Un rappel d’autant plus remonté que la région s’est engagée en janvier dans un Pacte régional d’investissement dans les compétences (2019-2022) d’un montant de 502,45 millions d’euros visant l’augmentation du nombre de parcours de formation pour atteindre le chiffre de 60 000 en 2020. La rentrée 2019 est d’ailleurs l’occasion pour la collectivité de mettre en place des « plateformes d’amorces de parcours de formation » (5000). Le Fonds régional d’innovation dans la formation s’est vu confier le rôle de « se préparer aux évolutions de la nouvelle loi » et de s’adapter aux « mutations technologiques ». Il a retenu, pour sa deuxième année, 27 dossiers jugés « innovants » qui seront présentés au sein d’une commission permanente en octobre. « Ce sont les régions qui ont fait bondir le nombre d’apprentis depuis 2015 », justifie ainsi l’élu pour illustrer les récents chiffres assez positifs mis en avant par le Ministère du Travail. Le Congrès des Régions, qui sera notamment dédié à une séance sur la décentralisation, devrait à coup sûr être un moment privilégié pour vérifier si les violons ont des chances de s’accorder, alors qu’une application du Compte Personnel de Formation doit arriver en novembre.

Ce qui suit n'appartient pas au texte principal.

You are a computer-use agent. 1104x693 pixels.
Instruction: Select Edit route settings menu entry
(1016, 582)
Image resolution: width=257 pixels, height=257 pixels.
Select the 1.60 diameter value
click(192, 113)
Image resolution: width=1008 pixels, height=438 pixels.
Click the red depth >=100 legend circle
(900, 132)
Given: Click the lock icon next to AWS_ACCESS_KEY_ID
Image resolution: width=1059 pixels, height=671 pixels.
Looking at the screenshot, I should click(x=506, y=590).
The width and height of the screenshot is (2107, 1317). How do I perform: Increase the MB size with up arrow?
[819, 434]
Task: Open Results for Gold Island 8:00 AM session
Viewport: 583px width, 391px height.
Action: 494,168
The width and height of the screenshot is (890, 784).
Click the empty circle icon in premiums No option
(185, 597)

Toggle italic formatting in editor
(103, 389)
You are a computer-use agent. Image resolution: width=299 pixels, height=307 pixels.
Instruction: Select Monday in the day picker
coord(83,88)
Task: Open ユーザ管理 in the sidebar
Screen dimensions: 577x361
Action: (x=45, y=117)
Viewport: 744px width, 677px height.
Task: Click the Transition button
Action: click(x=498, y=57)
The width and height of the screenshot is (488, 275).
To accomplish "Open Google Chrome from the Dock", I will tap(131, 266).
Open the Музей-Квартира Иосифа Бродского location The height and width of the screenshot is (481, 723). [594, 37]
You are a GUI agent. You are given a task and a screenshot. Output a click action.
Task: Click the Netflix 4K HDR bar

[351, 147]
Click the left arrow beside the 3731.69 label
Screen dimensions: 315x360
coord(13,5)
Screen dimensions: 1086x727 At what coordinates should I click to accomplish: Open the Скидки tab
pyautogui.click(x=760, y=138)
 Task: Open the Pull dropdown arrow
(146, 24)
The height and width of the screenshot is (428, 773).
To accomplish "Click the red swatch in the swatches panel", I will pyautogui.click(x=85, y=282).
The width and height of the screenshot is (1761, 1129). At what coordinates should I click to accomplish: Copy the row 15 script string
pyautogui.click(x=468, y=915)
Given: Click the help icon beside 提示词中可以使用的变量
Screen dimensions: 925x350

Fonds européens : nouveau plaidoyer

Pas question non plus de décolérer sur la recentralisation des fonds européens dits FEADER de soutien à l’agriculture souhaitée par le gouvernement (représentant 1,4 milliards sur les 2,5 milliards d’euros accordés entre 2014 et 2020 aux régions qui faisaient jusqu’à présent office d’autorités de gestion. Et le fait que la dotation « jeunes agriculteurs » resterait à priori de la compétence des conseils régionaux (30% du total FEADER) ne rassure pas vraiment le chef de file de la Nouvelle-Aquitaine. « Nous sommes la première région agricole d’Europe et pourtant l’emploi dans l’agriculture est en baisse. Nous n’avons pas d’explication précise, mais il faut bien sûr pouvoir réanimer l’installation en y ajoutant une véritable quête de sens, comme nous l’avons fait avec le programme Usine du futur que nous souhaitons démultiplier pour arriver à en labelliser 1500 (il y en a actuellement plus de 600). Nous avons doublé les aides à l’agriculture en Limousin et en Poitou-Charentes. Les Crédits Européens correspondent aux compétences des régions. Il ne faut pas que les fonds structurels des crédits européens deviennent un camouflage des régulations budgétaires de Bercy. Ma dernière discussion avec Édouard Philippe sur ce sujet me laisse un peu d’espoir, la gestion régionale du FEADER pourrait être expérimentée dans plusieurs régions ». À charge pour elles de monter le dossier des demandes de soutien financier, échéance sur laquelle la France, à entendre la vice-présidente du Conseil Régional en charge de l’Europe et de l’International Isabelle Boudineau, n’est pas vraiment en avance… 

Poursuivre l’élan

Enfin, le dernier volet politique majeur de cette rentrée aura sans aucun doute été celui de l’environnement. Alors que les travaux du comité scientifique Écobiose doivent être officiellement restitués le 4 octobre et que les ambitions en termes de transition écologique se multiplient dans le rapport NéoTerra voté en juillet (la réduction de 35% de la consommation d’eau et l’objectif de 30% de gaz vert dans les réseaux en 2030 n’en sont que deux exemples parmi de nombreux autres), la Nouvelle-Aquitaine a récemment été lauréate de l’appel à projets « Territoires d’innovation » au travers du projet VitiREV dont l’ambition est d’accompagner la sortie des pesticides dans la viticulture. Une enveloppe de 73,6 millions d’euros que Lydia Héraud, conseillère régionale déléguée à la viticulture, a détaillé. « Le programme se fonde sur une cinquantaine d’actions précises, par exemple développer des outils de formation spécifique virtuels dédiés aux viticulteurs pour qu’ils puissent identifier via des simulateurs les solutions alternatives à apporter en matière de traitement de la vigne. On veut aussi développer des escape game et jeux vidéo pour transformer la vision qu’ont les jeunes de la viticulture ». « On ne réussira que si on embarque tout le monde dans cette barque ambitieuse mais indispensable », a abondé Alain Rousset. 130 « partenaires » s’y sont déjà engagés.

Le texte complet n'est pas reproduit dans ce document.